Time-frequency localization of bird calls in dense soundscapes

Source: arXiv:2606.10407 · Published 2026-06-09 · By Simen Hexeberg, Fanghui Tong, Hari Vishnu, Mandar Chitre

TL;DR

This work addresses the limitation of most bioacoustic classifiers that only predict species presence in broad time windows without precisely localizing bird vocalizations in time and frequency. The authors reformulate bird call detection as an object detection problem on spectrograms and apply YOLOv11 models to identify and localize individual bird calls in dense tropical soundscapes from Singapore. They introduce a new evaluation metric, Intersection over Minimum (IoMin), to better handle ambiguous acoustic event boundaries inherent in bioacoustic data. The best YOLO model nearly doubles the baseline energy-based detector's F1-score on in-distribution data (81.8% vs. 42.1% IoMin@50) and outperforms it on out-of-distribution data from Hawaii (58.6% vs. 48.6%), demonstrating strong localization and generalization capabilities. Additionally, they release an open-source browser-based annotation tool, BirdWatch, designed for efficient bounding box annotation and playback within spectrograms.

Key findings

The best YOLO model (YOLO11l) achieves 81.8% IoMin@50 F1-score on Singapore (in-distribution) test data versus 42.1% for the baseline TFE detector.
On out-of-distribution Hawaii data, YOLO11x achieves 58.6% IoMin@50 F1-score compared to 48.6% for the TFE baseline, showing better generalization to unseen soundscapes.
Using IoMin as an evaluation metric better reflects detection quality in the presence of ambiguous annotation boundaries than standard IoU; in some cases IoU yields 19.1% but IoMin yields 57.6% F1-score on Hawaii data.
YOLO models suppress false positives from non-bird sounds like insect noise and human speech more effectively than the baseline method (Fig. 1).
Smaller YOLO models (e.g. YOLO11n with 2.6M parameters) perform within two and a half percentage points of the largest model (YOLO11x) while requiring an order of magnitude fewer computational resources, enabling edge deployment.
Annotation boundary ambiguity and annotation errors in the Hawaii dataset impact quantitative metrics but qualitative inspection supports strong detection performance.
Applying standard YOLO augmentations including horizontal and vertical flips improved generalization despite acoustic implausibility.
Overlapping 6-second spectrogram windows with 1-second overlap and masked edges were used to prevent data leakage.

Threat model

The adversary is the naturally complex and dense acoustic environment containing overlapping bird calls, non-bird sounds (insects, human speech, anthropogenic noise), and ambient noise, which pose detection challenges. There is no active adversary or intentional attack.

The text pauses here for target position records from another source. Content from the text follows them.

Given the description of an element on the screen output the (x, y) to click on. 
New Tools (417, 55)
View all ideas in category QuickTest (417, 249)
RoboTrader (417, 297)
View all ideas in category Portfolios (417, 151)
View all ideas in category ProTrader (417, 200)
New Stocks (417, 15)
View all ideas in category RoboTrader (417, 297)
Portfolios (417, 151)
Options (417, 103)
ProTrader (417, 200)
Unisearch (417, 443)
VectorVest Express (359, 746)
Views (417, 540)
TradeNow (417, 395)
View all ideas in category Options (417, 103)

The model must discriminate bird vocalizations from these confounders and cope with ambiguous annotation boundaries and varying SNR. The adversary cannot alter training data or annotations maliciously.

Methodology — deep read

The threat model assumes passive acoustic recording of dense bird soundscapes, with an adversary that is simply nature/noise variation and labeling ambiguity; no active adversary or data poisoning is considered. The goal is precise localization of bird vocalizations in time-frequency to support downstream ecological analyses.

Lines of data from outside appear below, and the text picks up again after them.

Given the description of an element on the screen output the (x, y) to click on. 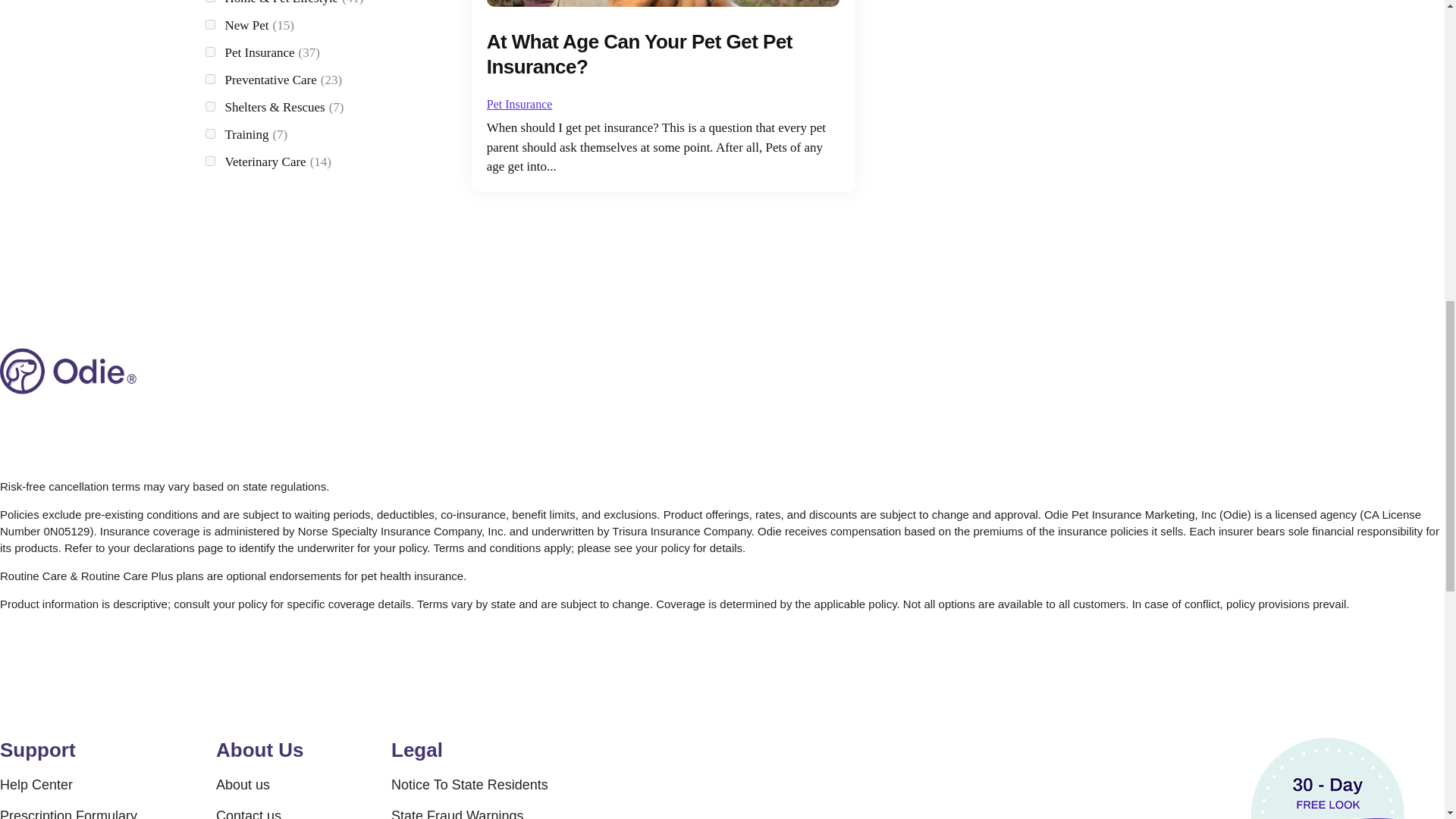
training (209, 133)
Pet Insurance (519, 103)
preventative-care (209, 79)
veterinary-care (209, 161)
shelters-rescues (209, 106)
pet-insurance (209, 51)
new-pet (209, 24)
At What Age Can Your Pet Get Pet Insurance? (639, 54)
logo (68, 370)
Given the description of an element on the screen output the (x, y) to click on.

Data consists of two main labeled datasets. The Singapore dataset (in-distribution) has 4h25m audio from two sites (SBG1, SBG2) with 18,095 bounding box annotations for bird calls, all annotated in a 0.5-12 kHz spectrogram frequency band. Audio was recorded at 44.1 kHz and segmented into 6-second windows with 1-second overlap. Data was split by groups of 10 such windows into train (7), validation (1), and test (2) sets, masking overlap regions to avoid leakage.

The out-of-distribution dataset from Hawaii uses ~51 hours of audio from 4 sites, originally with over 59k annotations over 27 species, simplified here to a single positive "bird" class with 81,691 bounding boxes after cropping, splitting, and deduplicating due to overlapping windows. Sample rate was 32 kHz, with STFT parameters scaled accordingly.

Spectrograms were generated using STFT with parameters chosen so time and frequency dimensions form roughly square images (1024 x 1024). Frequency range was clipped to 0.5-12 kHz. Log-power spectrograms were clipped to 1st-99.8th percentile and gamma corrected (γ=0.85). To fit YOLO’s three channel input, the spectrogram was converted to RGB using the magma colormap.

YOLOv11 models (nano, small, medium, large, extra-large) pretrained on COCO images were fine-tuned on the Singapore training set for up to 300 epochs with batch size 16, early stopping with 50-epoch patience, using default learning rate 0.01 and weight decay 5e-4. Five seeds were used for each model. Training used standard YOLO augmentations including flips despite their acoustic unnaturalness, based on preliminary experiments.

Evaluation used standard detection metrics adapted to acoustic signals. An important innovation was the Intersection over Minimum (IoMin) metric defined as the intersection area over the minimum of predicted and ground truth bounding box areas, better capturing partial but correct vocalization hits than traditional IoU, which penalizes under-detection. Duplicate true positives for the same ground truth were ignored (not counted as false positives). Metrics reported include mean average precision (mAP) at 50% IoMin and IoU thresholds, and maximum F1-score along precision-recall curves.

The baseline method was an unsupervised energy-based Time-Frequency Event (TFE) detector that normalizes spectrogram bins and performs watershed segmentation plus heuristic filtering to find candidate events without labeled training.

Quantitative results are reported on both Singapore (ID) and Hawaii (OOD) test sets. Qualitative analysis includes examples of annotation issues and noise sources. Model behavior and failure modes are illustrated through spectrogram bounding box visualizations.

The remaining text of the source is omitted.